Metropolitan News-Enterprise

 

Thursday, May 16, 2002

 

Page 3

 

Ninth Circuit Upholds $27 Million Fee Award in Microsoft ‘Freelancers’ Case

 

By a MetNews Staff Writer

 

The Ninth U.S. Circuit Court of Appeals yesterday upheld an award of more than $27 million in fees to the Seattle firm that represented thousands of Microsoft Corporation workers in a class action challenging the company’s insistence on treating them as independent contractors.

U.S. District Judge John C. Coughenour of the Western District of Washington did not abuse his discretion in ruling that the Seattle firm of Bendich, Stobaugh and Strong deserves the huge fee for its “exceptional” work in the case.

The class action settled last year, after 11 years of litigation, including two appeals to keep the suit alive, when Microsoft agreed to pay about $97 million and to hire more than 3,000 of the “freelancers” as regular employees with  health and pension benefits and the same right as other employees to purchase Microsoft stock at a discount.

Two class members challenged the law firm’s request for the fees, which amount to 28 percent of the settlement fund.

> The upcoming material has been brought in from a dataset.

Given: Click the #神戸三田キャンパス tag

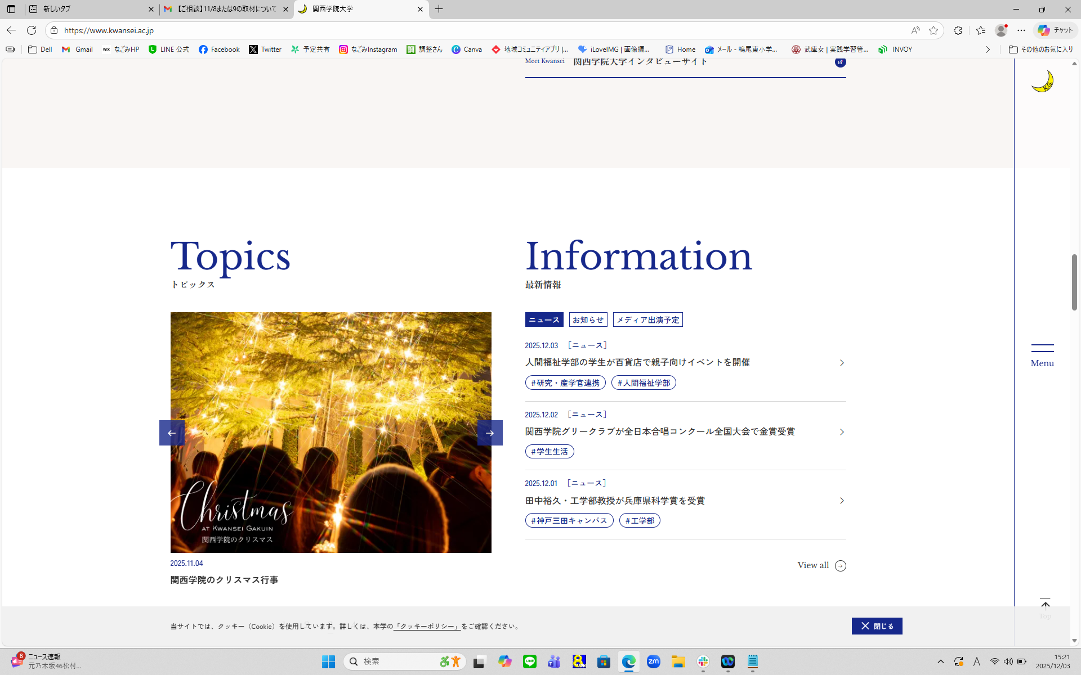Looking at the screenshot, I should (569, 521).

But the district judge said the amount of the settlement, the risk the lawyers took in accepting a case for which there was no established precedent against a well-heeled and aggressive adversary, the benefits obtained in addition to the cash settlement, the length of the litigation, the amount of other business the lawyers had to forego, and the fact they advanced hundreds of thousands of dollars in costs justified the high fees.

Senior U.S. District Judge William Schwartzer, sitting on the Ninth Circuit by designation, said the objecting class members had done nothing to refute Coughenour’s findings.

The district judge, Schwartzer noted, “cross-checked” the award by finding that the attorneys would have been entitled to nearly $7.5 million at prevailing hourly rates. Awarding a fee more than three times that lodestar, Schwarzer said, was reasonable given the risks, duration, and complexity of the litigation.

The jurist surveyed more than 30 class actions resulting in common settlement funds of more than $50 million over a five-year period. The majority, he noted, resulted in fee awards that were between 20 and 30 percent of the settlement amount and more than double the lodestar.

Schwarzer went on to say that the district judge was correct in ruling that the objectors’ attorneys were not entitled to payment from the common fund, since they did nothing to increase the fund or substantially benefit the class.

The case is Vizcaino v. Microsoft Corporation, 01-35494.